OP is stating that he put a deposit down for a car - he understands that he won't get the deposit back - he's stated that the salesman called him and told him that he needs to purchase the car so 'there are no problems'. As far as I know, there are no laws here or anywhere in a civilized world where this would constitute as binding contract to purchase. There's no proof of the purchaser stating that he/she will purchase the product. They are simply stating that they need to do some homework, get financing, think about it etc but are willing to drop a deposit for the product to compensate for the wait.

In a situation where you leave deposits (specially non-refundable), you are not necessary committing to purchase the product, you are 'purchasing' the right to delay the purchase and change your mind if you want at the cost of the deposit. Unless of course you sign a binding contract stating that you will purchase the product.


----------



## ziokendo (Jan 7, 2012)

About the car we are pretty much conveying the same concept. There's no doubt in this case, because it is a registered item (like buying a boat or a house), you indeed need clear paperwork.

My last statement about non written contracts still binding was obviously not related to this specific post or to the car transaction, but just a generic word of caution.
In some jurisdiction (1st world ones also) even very complex agreements (not groceries) have been demeed valid without any written contract or signature. Again I am not aware of UAE law, and has nothing to do with this car deposit case, which is pretty obvious: worst case you lose your deposit.


----------



## Bigjimbo (Oct 28, 2010)

I'm not 100% sure on the binding nature of the contract signed, or even if a contract has been signed. If it's a main dealer then the worst case scenario is you will lose your deposit (although there is also a good chance you will get this back if you complain loudly enough). No dealer in their right mind would register a car to a customer without having invoiced it first, and this would require you to have signed with the bank. I wouldn't worry about it. Feel free to call me for more information.


----------



## rsinner (Feb 3, 2009)

ziokendo said:


> About the car we are pretty much conveying the same concept. There's no doubt in this case, because it is a registered item (like buying a boat or a house), you indeed need clear paperwork.
> 
> My last statement about non written contracts still binding was obviously not related to this specific post or to the car transaction, but just a generic word of caution.
> In some jurisdiction (1st world ones also) even very complex agreements (not groceries) have been demeed valid without any written contract or signature. Again I am not aware of UAE law, and has nothing to do with this car deposit case, which is pretty obvious: worst case you lose your deposit.

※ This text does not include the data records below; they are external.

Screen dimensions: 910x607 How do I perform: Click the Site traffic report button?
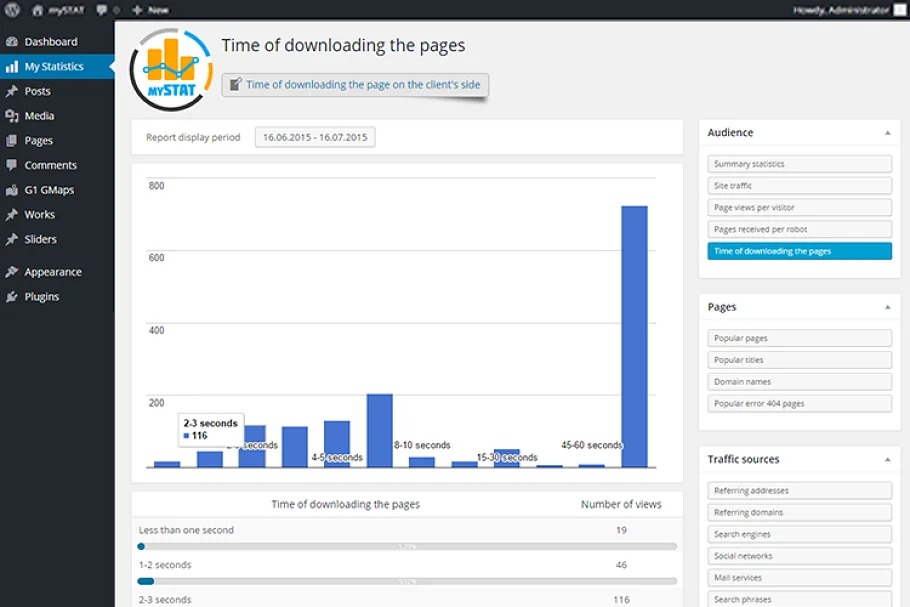(799, 186)
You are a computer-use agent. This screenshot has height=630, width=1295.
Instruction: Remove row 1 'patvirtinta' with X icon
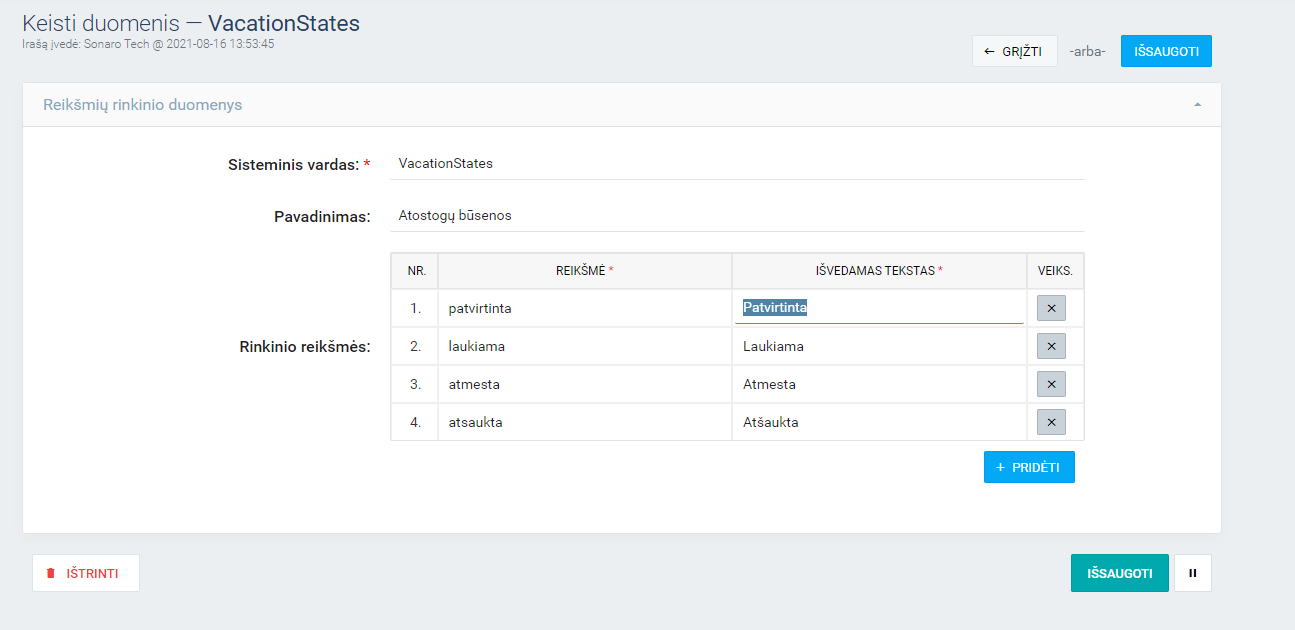[x=1051, y=308]
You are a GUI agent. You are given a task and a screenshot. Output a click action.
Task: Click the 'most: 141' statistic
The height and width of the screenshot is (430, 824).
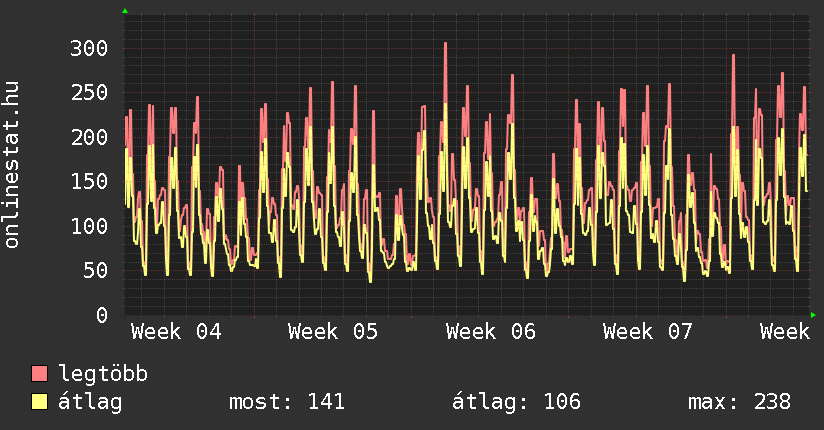(287, 402)
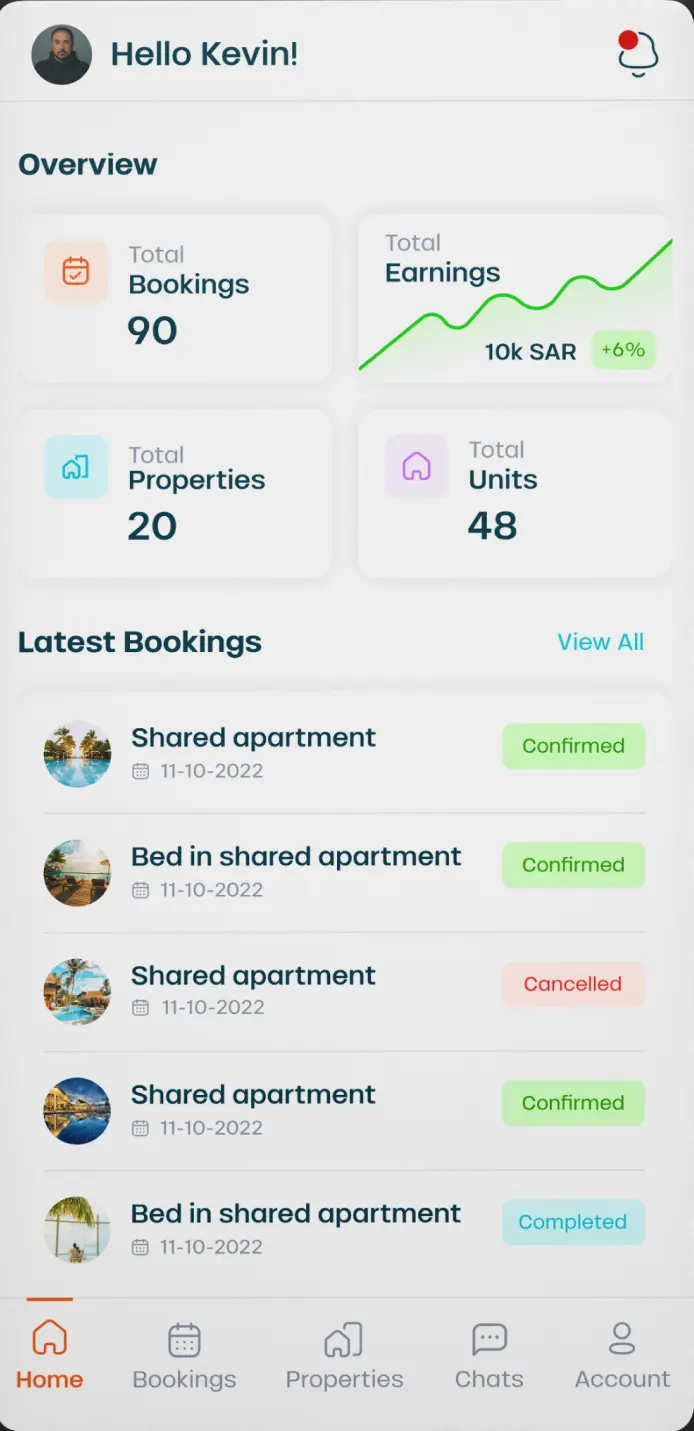Open Bookings from bottom navigation
694x1431 pixels.
click(x=184, y=1354)
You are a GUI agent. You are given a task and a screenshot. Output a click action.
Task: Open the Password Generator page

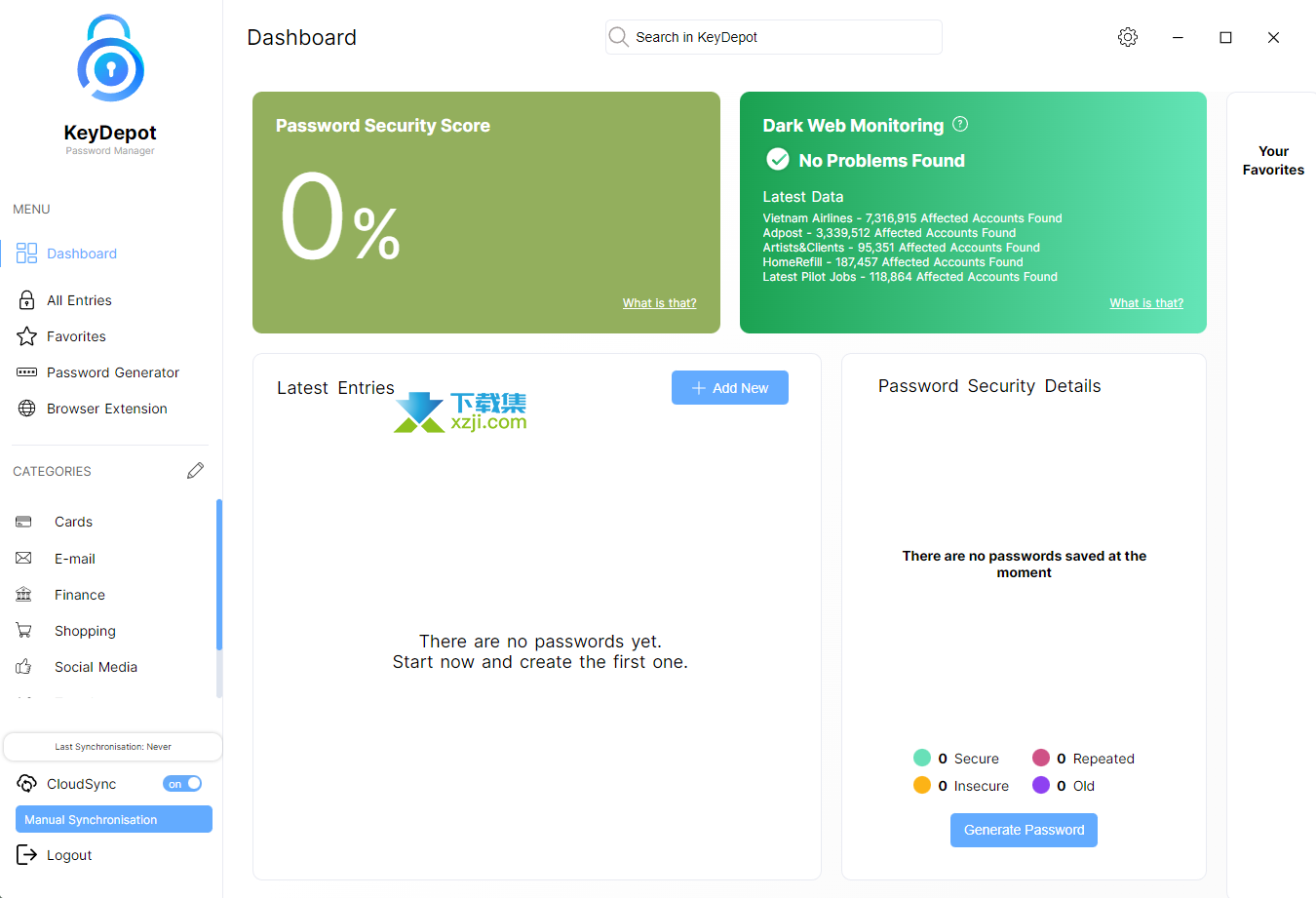(112, 372)
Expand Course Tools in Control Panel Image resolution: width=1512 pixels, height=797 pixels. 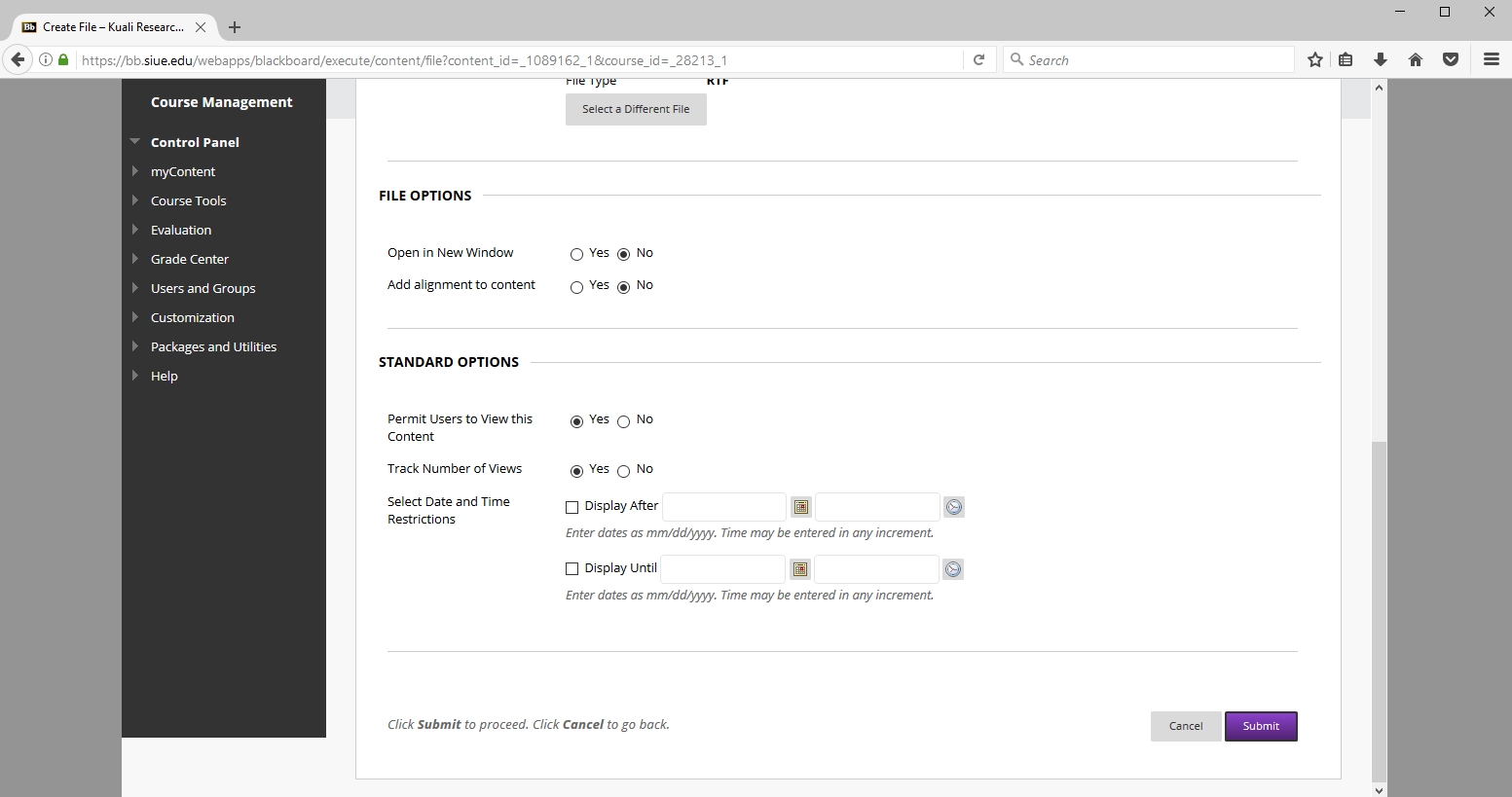(x=188, y=200)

UAE is not first world esp. when it comes to laws. When it comes to disputes, most of the times it is the written statement that matters. There are specific instances where a written record is not required, but most of them have to do with criminal cases (flipping the bird etc), and that is not a "contract" per se.
in any case, OP had said that he was okay with losing the deposit.


----------



## ziokendo (Jan 7, 2012)

rsinner said:


> in any case, OP had said that he was okay with losing the deposit.


Yep, even if in your mind you are okay with losing it, it doesn't mean that you cannot try and claim it back if nowhere he'd signed for it to be "non refundable". 

You know just for the purpose of conveying that is better not to mess further trying to sell the car implying that things can become "difficult", because maybe without any signed agreement the consumer protection agency could even get you the deposit back ... _si vis pacem para bellum_.

Anyway I am sure the OP has sorted out the matter by now ;-)


----------